The Nanjinger - Terror, KTV, Spiders, Baijiu; Up to My Old Tricks Again!
  • Arrived in China in 2012, trained in Beijing, then taught in Changsha, embracing its wild nightlife and challenges.
  • Moved to Nanjing in 2013, experiencing its history, culture, and proximity to Shanghai, feeling more connected and stable.
  • Returned to Nanjing in 2021 post-pandemic, adapting to a tech-driven China after an 8-year gap and strict quarantine.
  • Each arrival brought unique experiences, from teaching adventures to cultural immersion, shaping my evolving relationship with China.
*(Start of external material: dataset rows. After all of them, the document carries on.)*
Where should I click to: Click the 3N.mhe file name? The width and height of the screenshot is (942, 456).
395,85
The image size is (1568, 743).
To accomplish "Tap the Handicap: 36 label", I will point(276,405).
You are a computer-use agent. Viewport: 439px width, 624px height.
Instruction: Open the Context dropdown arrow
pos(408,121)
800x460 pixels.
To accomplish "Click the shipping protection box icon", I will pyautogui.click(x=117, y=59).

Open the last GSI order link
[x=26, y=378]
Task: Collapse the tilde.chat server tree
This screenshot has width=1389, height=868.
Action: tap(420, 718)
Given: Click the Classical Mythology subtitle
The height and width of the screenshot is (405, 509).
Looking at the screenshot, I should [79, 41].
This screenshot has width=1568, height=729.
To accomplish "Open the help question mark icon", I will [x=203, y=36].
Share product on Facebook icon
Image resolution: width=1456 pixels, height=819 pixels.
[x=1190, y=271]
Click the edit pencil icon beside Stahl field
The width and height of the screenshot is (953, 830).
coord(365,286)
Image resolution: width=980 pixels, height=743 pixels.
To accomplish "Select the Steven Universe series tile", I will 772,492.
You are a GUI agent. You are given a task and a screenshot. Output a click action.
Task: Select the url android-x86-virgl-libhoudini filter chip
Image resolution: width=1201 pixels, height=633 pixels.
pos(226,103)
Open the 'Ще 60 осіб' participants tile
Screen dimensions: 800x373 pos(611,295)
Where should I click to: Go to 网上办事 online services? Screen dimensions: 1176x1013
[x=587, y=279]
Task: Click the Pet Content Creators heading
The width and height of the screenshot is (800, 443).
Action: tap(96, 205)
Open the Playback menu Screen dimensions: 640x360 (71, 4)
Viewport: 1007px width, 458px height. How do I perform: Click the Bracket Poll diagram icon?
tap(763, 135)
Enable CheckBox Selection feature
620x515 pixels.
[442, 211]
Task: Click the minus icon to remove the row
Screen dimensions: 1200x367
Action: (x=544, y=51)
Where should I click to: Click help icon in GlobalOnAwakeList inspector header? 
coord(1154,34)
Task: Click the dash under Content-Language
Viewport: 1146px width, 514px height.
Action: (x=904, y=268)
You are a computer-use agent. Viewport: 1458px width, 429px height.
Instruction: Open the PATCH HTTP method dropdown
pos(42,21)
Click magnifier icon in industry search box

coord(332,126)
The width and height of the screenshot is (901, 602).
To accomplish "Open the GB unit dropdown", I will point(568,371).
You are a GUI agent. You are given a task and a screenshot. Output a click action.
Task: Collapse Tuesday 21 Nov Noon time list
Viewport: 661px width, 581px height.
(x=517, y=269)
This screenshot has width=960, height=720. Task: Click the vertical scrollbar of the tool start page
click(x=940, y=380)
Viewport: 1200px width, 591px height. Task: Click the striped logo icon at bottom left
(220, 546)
I am lucky enough to have not one, not two, but three arrivals stories to China. I survived a year in Changsha, weathered a following year in Nanjing and then returned to Nanjing again 8 years later, this time as a fully-fledged teacher.

我很幸运,不是一个,不是两个,而是三个到达中国的故事。 我在长沙活了一年,第二年在南京熬了一年,8年后又回到南京,这次是一名成熟的教师。

I first arrived in 2012, spending two weeks in a “teacher training camp” in Beijing. The sarcastic speech marks are due to the fact that it became apparent this was a teacher training camp to me and my group of fresh-faced, trainee travellers; and simultaneously a summer school for a group of unsuspecting Beijing schoolchildren.

我第一次到达是在2012年,在北京的“教师训练营”呆了两周。 讽刺的演讲痕迹是因为很明显,对于我和我的一群新面孔的见习旅行者来说,这是一个教师训练营;同时,这是一群毫无戒心的北京学童的暑期学校。

In a stroke of absolute genius, the organisers had sold this package to two separate groups; we paid to receive on-the-job training, and they paid to have “expert” foreign teachers! Still, the experience was certainly beneficial for us; there really is no training like being thrown into the frying pan and being made to get on with it. I just wish we were given more than 20 minutes notice before leading our first ever “lesson”.

在一次绝对的天才中,组织者将这个套餐卖给了两个独立的团体;我们花钱接受在职培训,他们花钱请了“专家”外国教师! 尽管如此,这次经历肯定对我们有好处;真的没有比被扔进煎锅和继续下去这样的训练了。 我只希望在我们上第一课之前能提前20分钟通知我们。

Whether the students got quite as much out of it, I never discovered… but the bonds and camaraderie we all enjoyed at the end of the 2 weeks would have been hard to fake. I learnt quickly that a lesson involved some actual effort on the student’s part, even if, at first, it was no match for the sweat, stress, and desperation not to fail I poured into my part.

学生们是否从中获得了这么多,我从未发现……但在两周结束时,我们都享受的纽带和友情是很难伪造的。 我很快了解到,一节课需要学生付出一些实际努力,即使一开始,这无法与我倾注的汗水、压力和绝望相提并不上。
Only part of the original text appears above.